(WHAT YOU ARE ASKED TO DO) Copy every line of the listing that holds the string "main".
Segment Start: TASK INPUTS
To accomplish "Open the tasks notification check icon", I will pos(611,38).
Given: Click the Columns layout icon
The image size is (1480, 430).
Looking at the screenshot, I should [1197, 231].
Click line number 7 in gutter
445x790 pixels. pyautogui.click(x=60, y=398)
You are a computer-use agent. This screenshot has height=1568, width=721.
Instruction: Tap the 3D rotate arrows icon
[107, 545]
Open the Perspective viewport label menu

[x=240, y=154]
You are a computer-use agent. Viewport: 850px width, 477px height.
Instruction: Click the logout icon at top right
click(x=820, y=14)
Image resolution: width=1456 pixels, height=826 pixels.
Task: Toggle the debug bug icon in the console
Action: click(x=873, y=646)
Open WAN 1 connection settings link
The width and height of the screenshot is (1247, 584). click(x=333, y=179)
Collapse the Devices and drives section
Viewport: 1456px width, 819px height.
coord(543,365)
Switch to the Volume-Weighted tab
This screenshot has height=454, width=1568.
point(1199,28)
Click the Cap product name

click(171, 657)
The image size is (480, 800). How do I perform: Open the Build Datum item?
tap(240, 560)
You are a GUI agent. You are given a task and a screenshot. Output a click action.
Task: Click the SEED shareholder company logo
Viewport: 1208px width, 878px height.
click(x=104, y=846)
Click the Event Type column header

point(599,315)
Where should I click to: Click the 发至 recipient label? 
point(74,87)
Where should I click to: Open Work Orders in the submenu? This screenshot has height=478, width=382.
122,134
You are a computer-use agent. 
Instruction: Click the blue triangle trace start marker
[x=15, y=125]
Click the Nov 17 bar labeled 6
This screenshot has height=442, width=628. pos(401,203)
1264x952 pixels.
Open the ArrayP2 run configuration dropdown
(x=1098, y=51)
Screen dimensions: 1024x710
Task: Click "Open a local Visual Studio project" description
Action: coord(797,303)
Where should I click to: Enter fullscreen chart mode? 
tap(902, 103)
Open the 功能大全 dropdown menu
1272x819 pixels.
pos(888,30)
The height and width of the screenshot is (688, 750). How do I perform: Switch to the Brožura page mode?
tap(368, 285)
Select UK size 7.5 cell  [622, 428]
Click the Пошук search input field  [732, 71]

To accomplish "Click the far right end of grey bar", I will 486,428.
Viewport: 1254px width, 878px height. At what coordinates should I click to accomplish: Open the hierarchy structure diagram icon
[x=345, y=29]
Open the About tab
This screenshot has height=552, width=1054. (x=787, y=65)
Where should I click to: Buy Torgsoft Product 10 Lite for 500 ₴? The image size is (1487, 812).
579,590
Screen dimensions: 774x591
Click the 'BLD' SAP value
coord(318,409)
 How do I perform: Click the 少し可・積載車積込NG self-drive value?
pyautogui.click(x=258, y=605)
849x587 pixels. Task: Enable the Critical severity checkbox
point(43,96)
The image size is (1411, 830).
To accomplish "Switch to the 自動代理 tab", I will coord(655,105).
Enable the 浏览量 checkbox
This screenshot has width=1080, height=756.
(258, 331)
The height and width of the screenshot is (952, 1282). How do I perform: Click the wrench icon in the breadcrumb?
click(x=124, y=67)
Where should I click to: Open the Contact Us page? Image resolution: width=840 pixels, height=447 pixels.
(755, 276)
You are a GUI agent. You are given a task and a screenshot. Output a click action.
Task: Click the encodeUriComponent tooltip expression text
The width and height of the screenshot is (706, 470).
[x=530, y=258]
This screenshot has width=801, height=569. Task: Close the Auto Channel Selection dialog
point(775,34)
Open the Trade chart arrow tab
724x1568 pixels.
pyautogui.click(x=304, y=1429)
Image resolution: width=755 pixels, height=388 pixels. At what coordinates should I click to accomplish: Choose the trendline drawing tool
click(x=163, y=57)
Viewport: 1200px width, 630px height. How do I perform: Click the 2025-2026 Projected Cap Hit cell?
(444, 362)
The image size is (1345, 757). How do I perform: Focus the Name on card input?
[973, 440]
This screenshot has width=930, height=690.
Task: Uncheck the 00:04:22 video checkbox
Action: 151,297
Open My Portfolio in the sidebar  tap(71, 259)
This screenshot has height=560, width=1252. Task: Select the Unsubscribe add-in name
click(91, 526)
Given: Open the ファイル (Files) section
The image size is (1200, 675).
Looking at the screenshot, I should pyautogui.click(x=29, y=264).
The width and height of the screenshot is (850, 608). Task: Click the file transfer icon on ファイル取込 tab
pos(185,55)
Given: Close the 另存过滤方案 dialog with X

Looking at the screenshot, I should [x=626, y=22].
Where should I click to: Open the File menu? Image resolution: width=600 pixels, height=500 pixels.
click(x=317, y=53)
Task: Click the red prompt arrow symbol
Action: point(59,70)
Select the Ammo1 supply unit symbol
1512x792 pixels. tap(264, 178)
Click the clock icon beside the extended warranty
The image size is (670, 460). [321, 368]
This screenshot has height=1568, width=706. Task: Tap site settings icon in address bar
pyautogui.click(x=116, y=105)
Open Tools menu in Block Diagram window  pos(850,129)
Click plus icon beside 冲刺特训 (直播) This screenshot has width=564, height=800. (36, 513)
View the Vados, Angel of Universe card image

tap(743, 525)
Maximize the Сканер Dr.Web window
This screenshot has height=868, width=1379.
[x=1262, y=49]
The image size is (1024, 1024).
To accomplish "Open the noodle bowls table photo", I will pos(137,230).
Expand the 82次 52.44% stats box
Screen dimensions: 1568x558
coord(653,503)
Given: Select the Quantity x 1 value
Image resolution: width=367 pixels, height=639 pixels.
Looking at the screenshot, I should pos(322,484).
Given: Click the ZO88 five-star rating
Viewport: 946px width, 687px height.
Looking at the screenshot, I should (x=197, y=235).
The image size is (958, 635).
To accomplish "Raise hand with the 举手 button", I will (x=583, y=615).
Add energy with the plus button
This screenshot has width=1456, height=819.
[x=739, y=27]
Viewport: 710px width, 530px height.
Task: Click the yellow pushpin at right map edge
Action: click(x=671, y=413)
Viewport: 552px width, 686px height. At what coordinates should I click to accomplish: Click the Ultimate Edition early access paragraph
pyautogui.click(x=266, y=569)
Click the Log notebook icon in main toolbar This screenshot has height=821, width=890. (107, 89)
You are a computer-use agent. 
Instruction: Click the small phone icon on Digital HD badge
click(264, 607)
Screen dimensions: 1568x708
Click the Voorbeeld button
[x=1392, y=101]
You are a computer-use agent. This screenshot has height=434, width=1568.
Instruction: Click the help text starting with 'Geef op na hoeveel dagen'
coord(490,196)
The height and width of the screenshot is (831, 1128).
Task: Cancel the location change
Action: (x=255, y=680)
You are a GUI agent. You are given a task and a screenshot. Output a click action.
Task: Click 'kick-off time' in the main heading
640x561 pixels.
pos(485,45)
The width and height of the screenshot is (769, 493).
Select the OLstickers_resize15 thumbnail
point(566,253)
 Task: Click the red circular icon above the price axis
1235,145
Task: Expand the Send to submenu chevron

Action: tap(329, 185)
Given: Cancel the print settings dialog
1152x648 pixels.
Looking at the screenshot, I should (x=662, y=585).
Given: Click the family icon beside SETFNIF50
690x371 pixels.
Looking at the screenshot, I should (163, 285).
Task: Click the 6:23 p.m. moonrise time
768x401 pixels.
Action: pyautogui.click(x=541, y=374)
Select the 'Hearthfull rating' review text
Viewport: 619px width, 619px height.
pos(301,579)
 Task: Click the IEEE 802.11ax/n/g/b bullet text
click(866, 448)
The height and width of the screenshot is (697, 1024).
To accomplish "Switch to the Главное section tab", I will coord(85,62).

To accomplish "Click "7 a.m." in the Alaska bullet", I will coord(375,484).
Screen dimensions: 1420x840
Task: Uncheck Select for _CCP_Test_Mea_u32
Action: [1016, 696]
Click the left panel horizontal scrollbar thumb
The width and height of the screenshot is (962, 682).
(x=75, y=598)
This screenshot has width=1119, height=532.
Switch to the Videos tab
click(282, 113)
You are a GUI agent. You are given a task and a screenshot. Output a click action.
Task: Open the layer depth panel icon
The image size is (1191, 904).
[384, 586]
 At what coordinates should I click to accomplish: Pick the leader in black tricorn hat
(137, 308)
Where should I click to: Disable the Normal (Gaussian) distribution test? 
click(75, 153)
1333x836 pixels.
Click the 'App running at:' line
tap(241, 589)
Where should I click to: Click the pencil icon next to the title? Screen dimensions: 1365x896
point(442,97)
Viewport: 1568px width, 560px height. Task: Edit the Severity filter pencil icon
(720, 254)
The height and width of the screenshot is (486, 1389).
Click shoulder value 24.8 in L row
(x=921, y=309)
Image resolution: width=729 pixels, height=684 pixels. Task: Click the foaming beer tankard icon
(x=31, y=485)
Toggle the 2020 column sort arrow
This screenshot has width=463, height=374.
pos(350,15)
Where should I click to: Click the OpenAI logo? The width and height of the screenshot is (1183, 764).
Segment End: TASK INPUTS
(ANSWER TO THIS PROBLEM)
Click the Log notebook icon in main toolbar This screenshot has height=821, width=890. (107, 89)
Task: Click 'kick-off time' in the main heading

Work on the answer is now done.